Vancouver-based renewable energy developer Sea Breeze Power has applied for a new Investigative Licence for wind power purposes on just under 1,500 hectares of unsurveyed Crown Land in the vicinity of Mount Clague and Anderson Creek. If approved, this would allow the developer to further look into the feasability for the site as a wind turbine location. (AP Photo/Charlie Riedel)

District of Kitimat has no objections to investigative application for wind turbines

The district approved a motion of no objection subject to a number of conditions

The District of Kitimat has approved a motion of no objection to an application for Vancouver-based Sea Breeze Power to continue investigative work for wind turbines in and around Clague Mountain Park.

The renewable energy developer has applied for a new Investigative Licence for wind power purposes on just under 1,500 hectares of unsurveyed Crown Land in the vicinity of Mount Clague and Anderson Creek. If approved, this would allow the developer to further look into the feasability for the site as a wind turbine location.

At their Feb. 18 meeting council approved the motion subject to a number of conditions to the application, including that investigative work will not diminish the park landscape, disrupt recreation access or impact cabin use. There are also a number of guidelines in place to reduce the visual impact of any facilities involved with the work.
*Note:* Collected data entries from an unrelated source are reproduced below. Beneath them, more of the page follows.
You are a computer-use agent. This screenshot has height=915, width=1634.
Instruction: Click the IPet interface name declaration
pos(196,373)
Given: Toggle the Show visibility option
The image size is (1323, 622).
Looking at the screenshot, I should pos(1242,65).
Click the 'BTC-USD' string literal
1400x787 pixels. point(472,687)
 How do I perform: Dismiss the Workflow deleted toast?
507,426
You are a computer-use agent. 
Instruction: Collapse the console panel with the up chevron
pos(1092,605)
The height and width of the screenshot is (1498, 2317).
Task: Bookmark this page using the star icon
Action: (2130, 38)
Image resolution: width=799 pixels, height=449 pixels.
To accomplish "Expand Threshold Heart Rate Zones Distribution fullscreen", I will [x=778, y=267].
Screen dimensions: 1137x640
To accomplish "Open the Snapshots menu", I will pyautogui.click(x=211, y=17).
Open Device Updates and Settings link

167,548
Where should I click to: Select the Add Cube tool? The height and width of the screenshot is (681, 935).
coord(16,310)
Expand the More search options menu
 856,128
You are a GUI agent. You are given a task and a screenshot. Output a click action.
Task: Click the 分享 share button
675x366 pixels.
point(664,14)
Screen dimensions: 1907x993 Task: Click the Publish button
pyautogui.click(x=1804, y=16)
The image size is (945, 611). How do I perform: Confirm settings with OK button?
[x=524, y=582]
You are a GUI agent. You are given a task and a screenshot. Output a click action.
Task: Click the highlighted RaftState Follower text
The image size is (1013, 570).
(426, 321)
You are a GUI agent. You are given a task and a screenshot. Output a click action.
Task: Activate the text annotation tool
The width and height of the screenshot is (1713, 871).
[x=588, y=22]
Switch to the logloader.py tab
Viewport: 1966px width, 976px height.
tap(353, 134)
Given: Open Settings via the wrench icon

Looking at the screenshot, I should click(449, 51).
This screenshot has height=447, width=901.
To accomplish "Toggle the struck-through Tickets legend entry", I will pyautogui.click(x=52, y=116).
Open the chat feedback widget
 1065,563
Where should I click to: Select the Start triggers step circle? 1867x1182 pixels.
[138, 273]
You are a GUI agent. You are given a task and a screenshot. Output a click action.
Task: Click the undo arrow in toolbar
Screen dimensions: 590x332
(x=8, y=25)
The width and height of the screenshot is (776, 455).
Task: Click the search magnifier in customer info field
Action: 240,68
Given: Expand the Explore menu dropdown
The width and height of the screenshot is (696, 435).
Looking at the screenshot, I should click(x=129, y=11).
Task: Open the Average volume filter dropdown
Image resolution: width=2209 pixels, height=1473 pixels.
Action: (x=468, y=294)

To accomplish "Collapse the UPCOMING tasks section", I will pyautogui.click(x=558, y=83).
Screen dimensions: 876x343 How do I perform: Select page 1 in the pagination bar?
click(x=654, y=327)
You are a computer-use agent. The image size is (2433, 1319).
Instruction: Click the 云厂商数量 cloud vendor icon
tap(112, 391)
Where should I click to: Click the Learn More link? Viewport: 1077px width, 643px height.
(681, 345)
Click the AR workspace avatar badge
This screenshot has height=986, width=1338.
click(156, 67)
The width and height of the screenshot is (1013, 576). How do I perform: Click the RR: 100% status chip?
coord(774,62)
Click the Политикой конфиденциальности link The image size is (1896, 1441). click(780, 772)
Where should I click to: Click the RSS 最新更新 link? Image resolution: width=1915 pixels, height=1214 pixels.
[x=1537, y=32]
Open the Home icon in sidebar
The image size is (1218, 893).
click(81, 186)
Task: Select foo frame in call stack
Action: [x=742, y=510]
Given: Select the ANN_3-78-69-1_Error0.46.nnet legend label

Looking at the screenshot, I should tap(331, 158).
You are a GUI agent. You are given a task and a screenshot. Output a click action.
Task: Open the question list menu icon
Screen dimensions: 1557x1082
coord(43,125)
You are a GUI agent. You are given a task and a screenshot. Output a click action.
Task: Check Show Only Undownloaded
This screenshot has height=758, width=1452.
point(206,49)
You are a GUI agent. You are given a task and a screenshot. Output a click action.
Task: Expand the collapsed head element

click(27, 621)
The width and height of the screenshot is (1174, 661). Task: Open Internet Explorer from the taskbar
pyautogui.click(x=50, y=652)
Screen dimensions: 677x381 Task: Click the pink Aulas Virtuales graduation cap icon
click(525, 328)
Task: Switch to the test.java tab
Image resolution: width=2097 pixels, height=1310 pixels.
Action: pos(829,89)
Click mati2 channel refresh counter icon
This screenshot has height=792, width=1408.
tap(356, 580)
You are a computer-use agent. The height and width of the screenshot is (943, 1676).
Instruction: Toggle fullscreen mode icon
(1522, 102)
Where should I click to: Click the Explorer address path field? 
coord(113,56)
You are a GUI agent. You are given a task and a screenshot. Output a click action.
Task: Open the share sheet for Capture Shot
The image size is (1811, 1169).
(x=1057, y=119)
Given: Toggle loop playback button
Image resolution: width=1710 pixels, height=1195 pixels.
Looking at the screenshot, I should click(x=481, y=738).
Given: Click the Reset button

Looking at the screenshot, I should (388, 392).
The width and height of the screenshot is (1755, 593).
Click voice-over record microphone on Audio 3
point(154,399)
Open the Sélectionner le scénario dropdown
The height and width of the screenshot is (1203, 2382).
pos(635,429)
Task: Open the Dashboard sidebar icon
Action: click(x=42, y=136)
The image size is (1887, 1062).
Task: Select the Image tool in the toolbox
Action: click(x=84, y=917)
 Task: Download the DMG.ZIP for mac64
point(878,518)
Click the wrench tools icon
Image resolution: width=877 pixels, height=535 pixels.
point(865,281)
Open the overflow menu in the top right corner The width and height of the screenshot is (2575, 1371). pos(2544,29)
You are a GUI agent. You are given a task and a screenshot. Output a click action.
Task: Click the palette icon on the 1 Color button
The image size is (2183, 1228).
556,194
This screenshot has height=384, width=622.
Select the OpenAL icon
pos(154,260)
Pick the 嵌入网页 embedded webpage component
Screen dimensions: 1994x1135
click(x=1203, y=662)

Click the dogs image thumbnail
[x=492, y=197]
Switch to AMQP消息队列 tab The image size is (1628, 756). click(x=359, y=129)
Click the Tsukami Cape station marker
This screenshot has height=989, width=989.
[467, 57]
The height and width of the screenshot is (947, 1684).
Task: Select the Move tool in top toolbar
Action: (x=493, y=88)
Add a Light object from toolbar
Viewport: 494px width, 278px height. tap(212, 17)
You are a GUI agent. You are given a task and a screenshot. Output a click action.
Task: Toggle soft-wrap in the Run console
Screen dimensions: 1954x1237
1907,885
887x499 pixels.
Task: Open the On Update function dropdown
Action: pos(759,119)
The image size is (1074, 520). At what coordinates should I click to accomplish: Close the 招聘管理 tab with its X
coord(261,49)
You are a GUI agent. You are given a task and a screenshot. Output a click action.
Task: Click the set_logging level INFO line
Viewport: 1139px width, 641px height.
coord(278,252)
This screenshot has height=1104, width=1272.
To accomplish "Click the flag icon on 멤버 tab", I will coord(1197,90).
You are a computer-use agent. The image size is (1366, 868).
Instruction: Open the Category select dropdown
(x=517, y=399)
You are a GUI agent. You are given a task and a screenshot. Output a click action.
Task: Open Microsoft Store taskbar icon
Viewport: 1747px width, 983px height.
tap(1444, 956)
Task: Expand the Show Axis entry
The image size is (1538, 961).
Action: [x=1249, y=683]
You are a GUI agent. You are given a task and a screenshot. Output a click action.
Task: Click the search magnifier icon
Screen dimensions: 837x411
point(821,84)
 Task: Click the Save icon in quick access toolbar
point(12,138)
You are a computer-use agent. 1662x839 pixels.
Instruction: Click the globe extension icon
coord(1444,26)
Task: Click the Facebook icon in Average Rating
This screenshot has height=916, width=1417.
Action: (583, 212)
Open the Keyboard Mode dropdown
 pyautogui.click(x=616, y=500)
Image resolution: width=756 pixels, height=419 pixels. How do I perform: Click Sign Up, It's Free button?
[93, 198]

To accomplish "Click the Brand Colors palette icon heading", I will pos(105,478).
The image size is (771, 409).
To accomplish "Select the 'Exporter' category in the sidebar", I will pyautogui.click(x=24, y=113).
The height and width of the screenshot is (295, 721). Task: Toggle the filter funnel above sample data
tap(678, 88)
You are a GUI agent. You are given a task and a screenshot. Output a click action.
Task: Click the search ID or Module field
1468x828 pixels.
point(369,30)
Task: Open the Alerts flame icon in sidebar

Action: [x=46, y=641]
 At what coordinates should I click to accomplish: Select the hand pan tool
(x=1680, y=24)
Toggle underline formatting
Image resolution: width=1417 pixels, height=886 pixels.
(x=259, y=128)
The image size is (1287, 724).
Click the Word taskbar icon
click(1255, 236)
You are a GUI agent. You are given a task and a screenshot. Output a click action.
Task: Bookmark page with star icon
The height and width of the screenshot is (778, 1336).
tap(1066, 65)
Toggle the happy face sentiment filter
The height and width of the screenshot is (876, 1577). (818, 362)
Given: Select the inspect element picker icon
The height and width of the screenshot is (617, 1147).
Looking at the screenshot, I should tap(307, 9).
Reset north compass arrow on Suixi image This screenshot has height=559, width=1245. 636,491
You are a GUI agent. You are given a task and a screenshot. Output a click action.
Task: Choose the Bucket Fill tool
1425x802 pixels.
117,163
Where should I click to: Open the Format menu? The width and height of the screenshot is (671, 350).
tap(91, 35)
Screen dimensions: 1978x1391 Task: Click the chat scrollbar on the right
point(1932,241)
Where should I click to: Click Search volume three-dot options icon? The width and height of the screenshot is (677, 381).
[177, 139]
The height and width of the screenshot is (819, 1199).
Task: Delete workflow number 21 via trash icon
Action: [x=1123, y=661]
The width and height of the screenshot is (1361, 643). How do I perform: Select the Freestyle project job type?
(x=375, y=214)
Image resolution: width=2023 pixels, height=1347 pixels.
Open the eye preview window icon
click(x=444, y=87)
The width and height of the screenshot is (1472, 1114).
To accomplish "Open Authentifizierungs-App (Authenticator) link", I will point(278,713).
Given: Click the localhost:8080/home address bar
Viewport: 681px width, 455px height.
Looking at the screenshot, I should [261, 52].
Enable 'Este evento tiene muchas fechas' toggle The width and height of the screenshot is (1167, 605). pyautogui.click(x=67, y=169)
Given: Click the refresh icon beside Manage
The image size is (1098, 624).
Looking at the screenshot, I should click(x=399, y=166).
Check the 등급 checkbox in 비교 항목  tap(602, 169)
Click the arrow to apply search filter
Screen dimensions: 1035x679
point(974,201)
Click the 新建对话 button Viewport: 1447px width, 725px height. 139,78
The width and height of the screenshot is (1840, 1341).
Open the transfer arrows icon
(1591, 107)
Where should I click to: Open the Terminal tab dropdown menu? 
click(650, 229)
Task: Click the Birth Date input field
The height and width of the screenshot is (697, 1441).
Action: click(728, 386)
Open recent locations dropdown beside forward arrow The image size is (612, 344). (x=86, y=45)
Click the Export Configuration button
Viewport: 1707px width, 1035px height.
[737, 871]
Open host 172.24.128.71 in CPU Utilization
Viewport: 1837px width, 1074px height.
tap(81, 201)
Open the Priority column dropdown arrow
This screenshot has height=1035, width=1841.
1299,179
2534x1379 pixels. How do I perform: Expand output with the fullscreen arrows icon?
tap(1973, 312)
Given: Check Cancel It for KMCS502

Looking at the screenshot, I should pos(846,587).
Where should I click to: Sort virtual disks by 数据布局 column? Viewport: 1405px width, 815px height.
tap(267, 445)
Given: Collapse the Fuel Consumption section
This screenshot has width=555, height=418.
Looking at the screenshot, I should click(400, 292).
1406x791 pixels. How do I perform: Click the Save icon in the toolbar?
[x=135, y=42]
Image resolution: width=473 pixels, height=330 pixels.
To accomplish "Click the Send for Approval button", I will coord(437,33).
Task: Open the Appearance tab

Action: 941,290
READ MORE: Snow bikers have a lucky escape on Claque Mountain

During the meeting there was also a suggestion from Coun. Mario Feldhoff that he would like to see members of Sea Breeze Power give a more in-depth presentation to the District at a future point in time about their plans for the area.

The developer previously held an Investigative Licence in this same area, however in 2017 it was cancelled after they informed the Province it was no longer required. The 2020 applicantion is currently under review by the Ministry of Forests, Lands and Natural Resource Operations and Rural Development.

The developer was the first in British Columbia to address wind power as a commercial enterprise in the private sector and the first in British Columbia to achieve a full Environmental Assessment Certificate for the 99-megawatt Cape Scott Wind Farm, located on the northern tip of Vancouver Island.

Currently the company is investigating some 220,000 hectares for wind power development. To this point, they have and secured over 50 Investigative Licences in various regions of British Columbia.